*What the task requires:* Look below for the line containing "Click the DDoS Protection-Pläne shield icon"; from there, print each line exactly up to and including the line containing "Task: Go back to Vaults via breadcrumb", and stop.

[Saved data entries]
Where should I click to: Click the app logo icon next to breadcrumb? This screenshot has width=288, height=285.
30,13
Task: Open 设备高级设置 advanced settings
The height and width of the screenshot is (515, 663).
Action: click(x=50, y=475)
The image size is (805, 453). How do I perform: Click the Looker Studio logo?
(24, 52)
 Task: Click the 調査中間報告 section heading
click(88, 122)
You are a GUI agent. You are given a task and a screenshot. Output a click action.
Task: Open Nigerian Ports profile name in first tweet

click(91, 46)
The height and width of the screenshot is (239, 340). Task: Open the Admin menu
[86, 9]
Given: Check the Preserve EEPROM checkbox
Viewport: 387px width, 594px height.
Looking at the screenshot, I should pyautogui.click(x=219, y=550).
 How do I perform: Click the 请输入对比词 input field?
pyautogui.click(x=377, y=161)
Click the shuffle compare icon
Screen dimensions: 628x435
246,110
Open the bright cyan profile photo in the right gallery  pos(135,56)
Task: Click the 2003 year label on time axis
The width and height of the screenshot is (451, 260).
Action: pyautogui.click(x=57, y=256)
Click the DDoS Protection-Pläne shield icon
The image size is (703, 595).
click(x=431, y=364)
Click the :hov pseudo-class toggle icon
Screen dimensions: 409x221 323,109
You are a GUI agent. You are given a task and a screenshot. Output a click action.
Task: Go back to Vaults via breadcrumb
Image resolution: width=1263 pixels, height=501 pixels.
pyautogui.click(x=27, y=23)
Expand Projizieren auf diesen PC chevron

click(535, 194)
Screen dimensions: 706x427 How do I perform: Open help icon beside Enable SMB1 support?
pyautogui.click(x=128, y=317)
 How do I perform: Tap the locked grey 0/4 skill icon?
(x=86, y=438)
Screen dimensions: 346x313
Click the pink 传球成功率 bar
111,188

*Written response:*
Click the DDoS Protection-Pläne shield icon
The image size is (703, 595).
click(x=431, y=364)
Click the :hov pseudo-class toggle icon
Screen dimensions: 409x221 323,109
You are a GUI agent. You are given a task and a screenshot. Output a click action.
Task: Go back to Vaults via breadcrumb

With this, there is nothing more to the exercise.